*** Opening of The input ***

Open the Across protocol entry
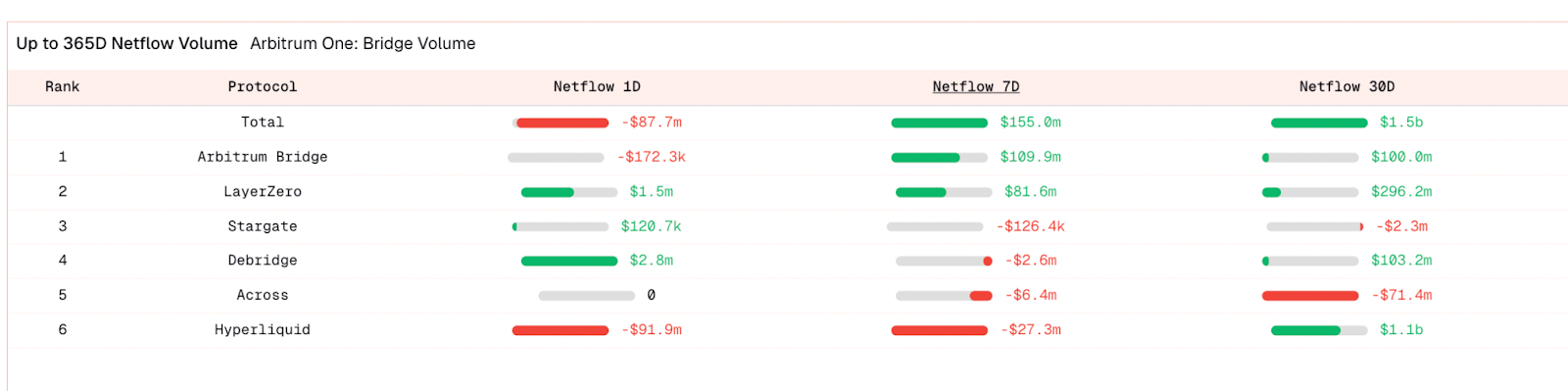Image resolution: width=1568 pixels, height=391 pixels. coord(262,295)
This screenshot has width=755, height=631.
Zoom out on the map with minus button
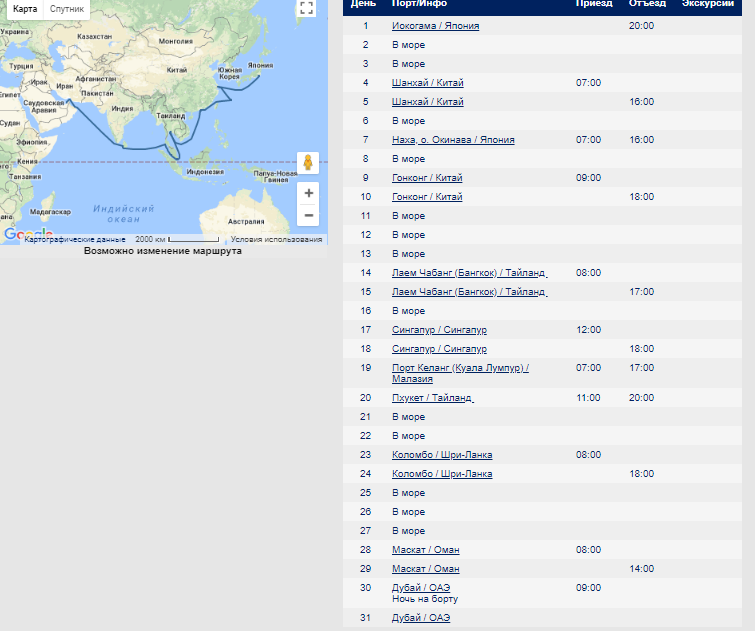[x=309, y=215]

*** Close of The input ***

• Exercise instructions: Give back every entry word for word, and drop the pictures as you go.

• Answer box:
Open the Across protocol entry
Image resolution: width=1568 pixels, height=391 pixels. coord(262,295)
This screenshot has width=755, height=631.
Zoom out on the map with minus button
[x=309, y=215]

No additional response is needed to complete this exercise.